Varallo foi muito mais que o último sobrevivente da final da Copa 1930

Contra o River, fez 7 de seus 194 gols pelo Boca

Há exatamente meia década, o futebol se despedia de Francisco Varallo. Homenageado diversas vezes durante sua longa vida, mas cada vez mais injustamente: vinha sendo lembrado apenas como o último jogador ainda vivo da primeira final das Copas do Mundo. Foi muito mais que essa marca. Não era um bailarino da bola, mas não deixava de ser um dos maiores jogadores sul-americanos, com uma aceleração invejável e uma força no chute que lhe renderia o apelido de Cañoncito (“canhãozinho”, pois media menos de 1m70). “Batistuta é como era eu”, já disse sem falsa modéstia aquele que foi, por exemplo, o maior artilheiro profissional do Boca no século XX.

As línguas ferinas apontariam ainda outro feito a se rivalizar com os listados acima: Pancho (apelido do nome Francisco na língua espanhola) conseguiu ser campeão argentino no Gimnasia LP, que jamais repetiu a glória antes ou depois, virando sinônimo de clube azarado décadas depois – seja pela rivalidade tornada descomunal nos anos 60 com o Estudiantes, seja pelos títulos que escaparam de forma cruel nos anos 90 e 2000. Ou seja por aquele único título ainda não ter ser visto de forma unânime.

Varallo poderia ter jogado justamente no Estudiantes, mas os dirigentes da equipe amadora onde atuava, o 12 de Octubre, eram gimnasistas. E foi justamente diante do Boca que o único título argentino do Lobo foi conquistado, em janeiro de 1930. Detalhamos aquele campeonato no início do ano, quando aquela final fez 85 anos: clique aqui. Um dos “azares” dos torcedores triperos é que a era profissional começou no ano seguinte. E ainda é bastante comum na mídia considerar-se válidos somente os torneios do profissionalismo, o que deixaria o já sofrido Gimnasia com zero títulos de elite.

No Gimnasia e já pelo Boca, no primeiro encontro com o ex-clube: fez quatro gols e não comemorou nenhum

Foi aquele título contestado que colocou Varallo não só na Copa como na final. Ele jamais havia jogado antes pela Argentina, estreando pela seleção a um mês do mundial. “eu entrei na seleção, a que jogou a primeira Copa, de uma maneira que hoje soaria rara. A coisa foi que havia cinco meia-direitas para ocupar um lugar e após votação dos dirigentes da Associação de Futebol, porque o treinador não tinha nenhuma decisão sobre a equipe, ficou eu com o posto. Não podia acreditar. Tinha 19 anos”.

**Seção de dados**
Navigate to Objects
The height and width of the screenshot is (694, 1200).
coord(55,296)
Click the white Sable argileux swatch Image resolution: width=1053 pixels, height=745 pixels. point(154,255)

--

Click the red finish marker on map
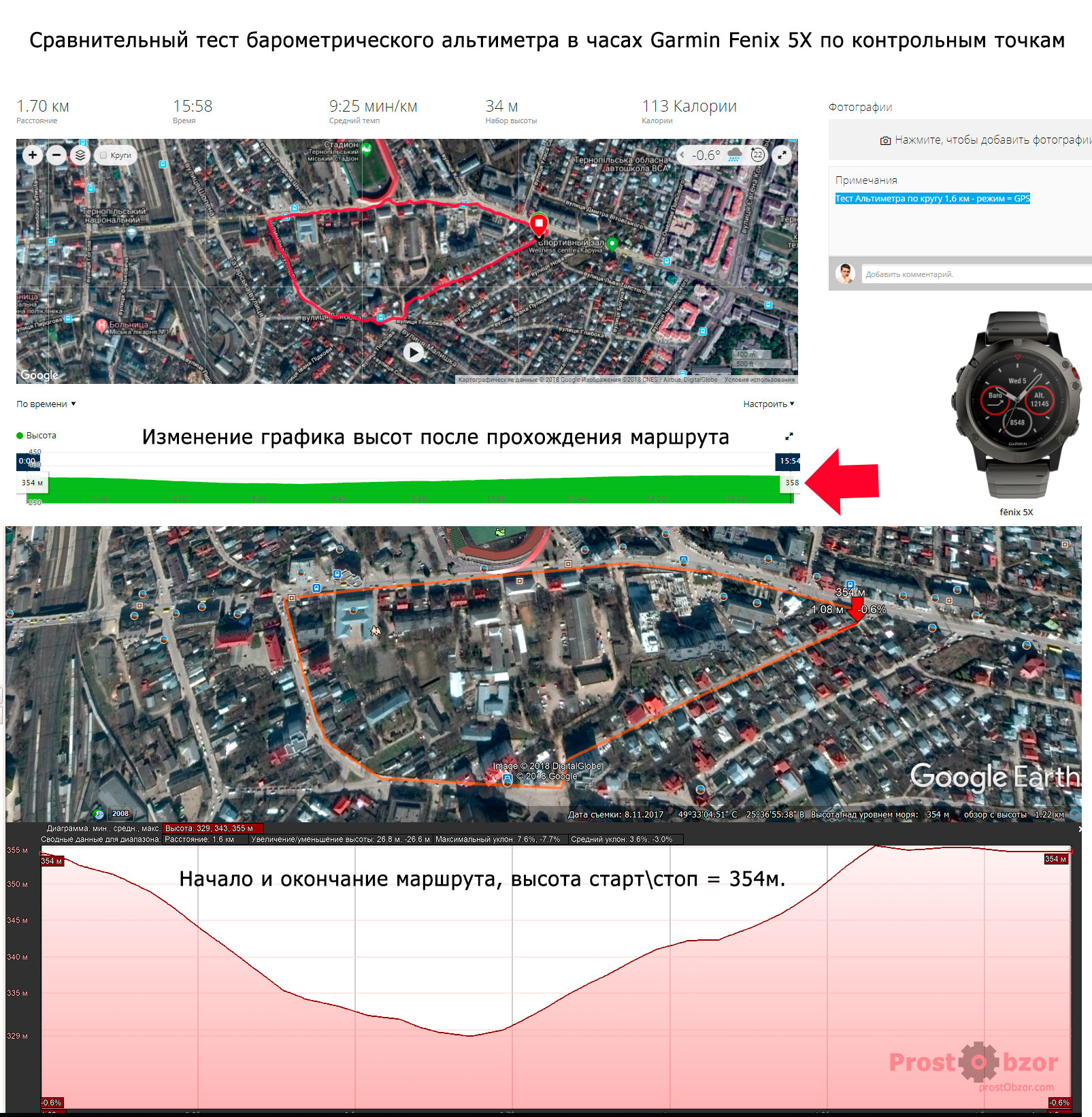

**Tarefas propostas**
(1) Cite o trecho da página sobre Varallo que começa nas palavras "Varallo poderia ter" e termina depois de "títulos de elite.".
(2) Liste todos os clubes de futebol citados na página sobre Varallo.

**Respostas**
(1)
Varallo poderia ter jogado justamente no Estudiantes, mas os dirigentes da equipe amadora onde atuava, o 12 de Octubre, eram gimnasistas. E foi justamente diante do Boca que o único título argentino do Lobo foi conquistado, em janeiro de 1930. Detalhamos aquele campeonato no início do ano, quando aquela final fez 85 anos: clique aqui. Um dos “azares” dos torcedores triperos é que a era profissional começou no ano seguinte. E ainda é bastante comum na mídia considerar-se válidos somente os torneios do profissionalismo, o que deixaria o já sofrido Gimnasia com zero títulos de elite.

(2)
River
Boca
Gimnasia LP
Estudiantes
12 de Octubre